I firmly believe that incorporating hobbies in our daily routine helps us be effective, both in our personal and professional lives. Though many think hobbies are just for fun, I strongly consider that hobbies offer a great way to satisfy one’s passion and curiosity.
If you are an instructional designer, who is passionate about learning and delivering knowledge, here are some useful hobbies that can be adapted to enhance your professional skills.
To be a resourceful instructional designer, one should be passionate about learning. As part of his profession, an instructional designer should be able to analyze content and visualize it based on learning styles and adult learning principles. To do this, he must have a good repository of interdisciplinary knowledge. Knowledge can be gained by reading books of various genres.
If you are passionate about learning, then you should be equally passionate about reading. Reading also helps expand one’s knowledge and vocabulary.
An instructional designer’s responsibility involves writing learning objectives, audio scripts, chunking content, etc. in every course they design. To develop professional writing skills in an interesting way, one can start writing journals on topics of their choice.
Writing helps us enrich our self-introspection, which has many benefits. It helps an instructional designer have a clear vision and also facilitates their language improvement.
Effective reading and writing skills together work as the best combination for an instructional designer’s professional growth.
3. Online Research
An instructional designer should be a repository of interdisciplinary knowledge. Regular online research in interested subjects, helps him gain knowledge.
Hence, conducting online research on various topics, collecting new slide designs regularly, can be a useful hobby for an instructional designer to adapt.
4. Solving Puzzles or Riddles
An instructional designer should have effective analytical skills to plan strategies based on the learner’s mind. This can be gained through regular solving of puzzles and riddles.

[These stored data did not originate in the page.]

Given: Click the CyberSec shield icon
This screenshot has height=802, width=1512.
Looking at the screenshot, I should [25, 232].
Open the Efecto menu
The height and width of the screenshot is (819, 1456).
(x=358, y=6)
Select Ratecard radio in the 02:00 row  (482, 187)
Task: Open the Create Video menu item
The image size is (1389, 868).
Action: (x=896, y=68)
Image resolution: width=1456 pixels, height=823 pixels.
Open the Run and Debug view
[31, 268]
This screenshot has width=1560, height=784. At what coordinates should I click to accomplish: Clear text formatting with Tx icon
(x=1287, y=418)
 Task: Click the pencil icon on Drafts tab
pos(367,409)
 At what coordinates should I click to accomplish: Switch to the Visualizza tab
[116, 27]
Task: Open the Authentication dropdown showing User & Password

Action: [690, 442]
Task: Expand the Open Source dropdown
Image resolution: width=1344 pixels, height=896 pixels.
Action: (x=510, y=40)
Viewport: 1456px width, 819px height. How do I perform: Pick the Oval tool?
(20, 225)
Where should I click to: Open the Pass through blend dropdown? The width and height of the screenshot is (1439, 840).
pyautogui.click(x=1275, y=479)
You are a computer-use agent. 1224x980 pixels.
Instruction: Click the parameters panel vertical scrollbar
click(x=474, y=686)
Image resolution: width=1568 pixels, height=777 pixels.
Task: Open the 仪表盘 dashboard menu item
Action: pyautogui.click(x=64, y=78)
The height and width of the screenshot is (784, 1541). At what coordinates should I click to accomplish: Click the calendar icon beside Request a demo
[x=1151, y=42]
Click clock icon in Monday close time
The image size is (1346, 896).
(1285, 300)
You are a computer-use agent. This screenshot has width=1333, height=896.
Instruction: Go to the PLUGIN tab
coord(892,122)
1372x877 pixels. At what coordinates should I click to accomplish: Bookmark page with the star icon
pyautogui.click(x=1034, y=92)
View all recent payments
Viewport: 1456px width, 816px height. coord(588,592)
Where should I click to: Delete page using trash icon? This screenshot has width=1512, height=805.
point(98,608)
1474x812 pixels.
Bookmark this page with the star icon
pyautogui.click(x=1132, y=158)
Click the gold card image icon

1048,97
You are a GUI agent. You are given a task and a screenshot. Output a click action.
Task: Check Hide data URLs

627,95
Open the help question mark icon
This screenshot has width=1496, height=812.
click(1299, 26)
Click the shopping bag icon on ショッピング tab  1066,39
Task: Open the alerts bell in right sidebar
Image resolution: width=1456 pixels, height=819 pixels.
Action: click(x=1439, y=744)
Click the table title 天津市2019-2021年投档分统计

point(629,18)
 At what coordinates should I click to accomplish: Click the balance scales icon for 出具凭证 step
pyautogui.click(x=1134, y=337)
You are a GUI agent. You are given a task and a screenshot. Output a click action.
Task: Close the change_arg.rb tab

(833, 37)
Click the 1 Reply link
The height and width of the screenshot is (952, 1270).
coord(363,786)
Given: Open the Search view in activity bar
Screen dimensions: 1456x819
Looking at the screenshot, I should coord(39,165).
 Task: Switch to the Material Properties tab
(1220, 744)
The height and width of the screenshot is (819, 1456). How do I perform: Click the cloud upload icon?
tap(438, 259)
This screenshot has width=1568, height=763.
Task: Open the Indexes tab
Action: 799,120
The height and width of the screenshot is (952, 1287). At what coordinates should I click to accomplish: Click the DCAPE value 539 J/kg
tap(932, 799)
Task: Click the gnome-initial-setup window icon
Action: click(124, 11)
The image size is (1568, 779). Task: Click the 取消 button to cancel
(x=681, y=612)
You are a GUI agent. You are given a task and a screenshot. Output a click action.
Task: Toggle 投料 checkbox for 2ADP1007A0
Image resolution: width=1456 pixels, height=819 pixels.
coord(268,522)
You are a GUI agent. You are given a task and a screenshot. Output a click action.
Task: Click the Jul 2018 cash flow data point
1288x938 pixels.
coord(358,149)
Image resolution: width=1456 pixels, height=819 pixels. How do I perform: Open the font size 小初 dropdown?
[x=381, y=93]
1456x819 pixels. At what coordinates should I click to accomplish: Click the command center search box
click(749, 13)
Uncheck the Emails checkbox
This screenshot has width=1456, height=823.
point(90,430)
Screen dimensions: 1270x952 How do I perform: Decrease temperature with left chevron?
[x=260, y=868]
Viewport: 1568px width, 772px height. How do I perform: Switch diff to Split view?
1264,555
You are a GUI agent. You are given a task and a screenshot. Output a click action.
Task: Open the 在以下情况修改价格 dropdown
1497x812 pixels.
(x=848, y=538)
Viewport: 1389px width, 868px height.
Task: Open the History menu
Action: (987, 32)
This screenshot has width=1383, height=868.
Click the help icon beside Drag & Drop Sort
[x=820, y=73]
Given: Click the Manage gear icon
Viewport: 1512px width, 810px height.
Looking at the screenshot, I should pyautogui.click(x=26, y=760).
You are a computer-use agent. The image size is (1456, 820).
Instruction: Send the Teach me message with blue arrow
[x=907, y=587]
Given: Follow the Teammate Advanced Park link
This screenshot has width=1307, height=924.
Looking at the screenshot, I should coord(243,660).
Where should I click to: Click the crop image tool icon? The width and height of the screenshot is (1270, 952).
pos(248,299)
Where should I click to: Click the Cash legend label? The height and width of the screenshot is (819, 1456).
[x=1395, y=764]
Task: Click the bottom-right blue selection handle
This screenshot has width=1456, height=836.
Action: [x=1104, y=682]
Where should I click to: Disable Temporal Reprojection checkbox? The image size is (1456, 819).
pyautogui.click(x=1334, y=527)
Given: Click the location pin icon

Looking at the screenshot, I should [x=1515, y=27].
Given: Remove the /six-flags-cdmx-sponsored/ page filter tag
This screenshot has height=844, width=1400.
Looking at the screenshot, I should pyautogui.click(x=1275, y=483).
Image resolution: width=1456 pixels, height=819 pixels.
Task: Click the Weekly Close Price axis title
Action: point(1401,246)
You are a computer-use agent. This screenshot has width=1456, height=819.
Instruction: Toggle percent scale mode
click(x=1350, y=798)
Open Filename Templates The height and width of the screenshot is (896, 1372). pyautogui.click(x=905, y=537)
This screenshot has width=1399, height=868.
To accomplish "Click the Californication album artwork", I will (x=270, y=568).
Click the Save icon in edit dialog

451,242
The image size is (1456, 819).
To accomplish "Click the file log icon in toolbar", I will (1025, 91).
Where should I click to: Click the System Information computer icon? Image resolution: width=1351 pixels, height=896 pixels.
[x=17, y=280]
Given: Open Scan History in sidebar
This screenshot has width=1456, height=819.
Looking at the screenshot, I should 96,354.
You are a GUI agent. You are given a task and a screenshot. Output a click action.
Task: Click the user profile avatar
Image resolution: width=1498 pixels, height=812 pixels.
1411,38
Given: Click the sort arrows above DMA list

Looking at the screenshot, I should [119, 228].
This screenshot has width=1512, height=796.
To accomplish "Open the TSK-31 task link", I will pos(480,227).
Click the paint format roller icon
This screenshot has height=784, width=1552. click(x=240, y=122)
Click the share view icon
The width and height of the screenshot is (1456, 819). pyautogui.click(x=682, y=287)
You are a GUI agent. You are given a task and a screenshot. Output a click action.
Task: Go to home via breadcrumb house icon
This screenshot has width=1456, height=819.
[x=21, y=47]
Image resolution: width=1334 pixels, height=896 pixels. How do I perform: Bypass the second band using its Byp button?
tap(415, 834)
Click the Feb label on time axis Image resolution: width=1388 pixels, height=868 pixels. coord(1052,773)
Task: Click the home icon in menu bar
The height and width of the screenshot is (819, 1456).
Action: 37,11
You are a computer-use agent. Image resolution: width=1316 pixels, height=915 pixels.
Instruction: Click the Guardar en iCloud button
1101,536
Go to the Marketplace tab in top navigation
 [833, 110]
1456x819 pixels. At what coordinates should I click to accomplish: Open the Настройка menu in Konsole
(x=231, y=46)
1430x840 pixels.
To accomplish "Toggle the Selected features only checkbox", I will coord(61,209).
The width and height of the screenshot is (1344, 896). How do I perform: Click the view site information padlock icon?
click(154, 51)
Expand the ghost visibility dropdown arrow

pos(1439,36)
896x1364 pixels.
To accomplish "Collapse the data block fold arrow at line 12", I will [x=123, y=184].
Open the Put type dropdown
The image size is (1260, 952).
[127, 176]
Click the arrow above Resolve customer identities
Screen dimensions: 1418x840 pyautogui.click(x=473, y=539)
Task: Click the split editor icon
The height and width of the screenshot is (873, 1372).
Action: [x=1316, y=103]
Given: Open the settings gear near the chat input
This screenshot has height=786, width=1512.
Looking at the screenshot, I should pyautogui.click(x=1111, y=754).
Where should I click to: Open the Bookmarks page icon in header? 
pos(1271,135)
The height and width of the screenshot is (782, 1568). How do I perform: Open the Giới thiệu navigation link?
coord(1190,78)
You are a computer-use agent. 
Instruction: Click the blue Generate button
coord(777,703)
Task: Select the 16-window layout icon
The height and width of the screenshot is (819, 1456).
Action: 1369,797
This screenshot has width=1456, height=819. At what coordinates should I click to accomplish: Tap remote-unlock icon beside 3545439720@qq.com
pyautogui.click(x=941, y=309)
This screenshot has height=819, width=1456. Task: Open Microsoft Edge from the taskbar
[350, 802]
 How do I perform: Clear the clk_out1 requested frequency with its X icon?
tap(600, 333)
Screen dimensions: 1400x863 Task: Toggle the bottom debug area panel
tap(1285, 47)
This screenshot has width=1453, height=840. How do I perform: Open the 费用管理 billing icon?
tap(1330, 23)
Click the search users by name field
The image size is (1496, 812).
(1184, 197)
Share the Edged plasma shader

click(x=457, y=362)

Solving puzzles such as crossword, Sudoku, etc., helps an ID enhance his analytical skills. Working on riddles can improve critical thinking skills and activates brain functions.
5. Facilitating or Teaching
Most of the times, an instructional designer should think from a learner’s perspective. It might be quite difficult for novice IDs to imagine themselves in the learners’ shoes while designing. This can be made easy by having regular interactions with learners. Offering classes for your audience makes it easy to tune into their wavelength easily.
These are 5 hobbies that keep an instructional designer going ahead in his career. I hope you found this post useful. Feel free to share if you wish to add to the list.